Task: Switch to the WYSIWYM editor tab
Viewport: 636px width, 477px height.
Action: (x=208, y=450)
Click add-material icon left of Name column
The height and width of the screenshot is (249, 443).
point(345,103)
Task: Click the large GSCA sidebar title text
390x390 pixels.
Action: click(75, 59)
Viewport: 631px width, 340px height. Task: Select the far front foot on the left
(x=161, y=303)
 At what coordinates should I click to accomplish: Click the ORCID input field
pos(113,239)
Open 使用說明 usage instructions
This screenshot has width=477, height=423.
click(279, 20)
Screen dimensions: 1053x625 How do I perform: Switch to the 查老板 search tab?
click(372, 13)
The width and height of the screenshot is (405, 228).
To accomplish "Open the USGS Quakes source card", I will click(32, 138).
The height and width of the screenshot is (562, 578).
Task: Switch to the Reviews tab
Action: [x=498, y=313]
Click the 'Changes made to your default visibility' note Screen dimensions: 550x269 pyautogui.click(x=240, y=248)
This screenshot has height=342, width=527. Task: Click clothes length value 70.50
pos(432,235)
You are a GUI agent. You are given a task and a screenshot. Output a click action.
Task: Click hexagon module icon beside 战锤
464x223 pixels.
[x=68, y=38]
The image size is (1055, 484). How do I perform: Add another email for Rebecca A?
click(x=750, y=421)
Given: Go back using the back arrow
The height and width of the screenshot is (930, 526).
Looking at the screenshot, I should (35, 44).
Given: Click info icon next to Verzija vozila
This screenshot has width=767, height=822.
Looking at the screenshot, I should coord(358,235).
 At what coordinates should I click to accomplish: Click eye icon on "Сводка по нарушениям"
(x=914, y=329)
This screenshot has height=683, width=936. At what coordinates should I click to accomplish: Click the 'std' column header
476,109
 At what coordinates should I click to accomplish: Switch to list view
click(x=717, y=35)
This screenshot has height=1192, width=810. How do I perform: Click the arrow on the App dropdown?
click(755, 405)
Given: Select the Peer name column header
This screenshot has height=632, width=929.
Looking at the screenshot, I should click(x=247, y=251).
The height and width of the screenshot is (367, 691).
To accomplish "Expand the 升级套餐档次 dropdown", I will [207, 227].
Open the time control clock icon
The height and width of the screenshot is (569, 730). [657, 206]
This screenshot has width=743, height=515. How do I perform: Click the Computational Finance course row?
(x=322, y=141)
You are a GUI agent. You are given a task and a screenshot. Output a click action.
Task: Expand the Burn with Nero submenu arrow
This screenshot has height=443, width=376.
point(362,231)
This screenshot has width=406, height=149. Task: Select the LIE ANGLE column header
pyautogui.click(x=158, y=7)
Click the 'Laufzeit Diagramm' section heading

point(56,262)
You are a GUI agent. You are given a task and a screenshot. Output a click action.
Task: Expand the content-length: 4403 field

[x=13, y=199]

EXERCISE OBJECTIVE: The exact lines of the material above starting at the one that contains "390x390 pixels." and ending at the one that contains "The width and" are what to retype; leave out everything else.

RESPONSE:
390x390 pixels.
Action: click(75, 59)
Viewport: 631px width, 340px height. Task: Select the far front foot on the left
(x=161, y=303)
 At what coordinates should I click to accomplish: Click the ORCID input field
pos(113,239)
Open 使用說明 usage instructions
This screenshot has width=477, height=423.
click(279, 20)
Screen dimensions: 1053x625 How do I perform: Switch to the 查老板 search tab?
click(372, 13)
The width and height of the screenshot is (405, 228).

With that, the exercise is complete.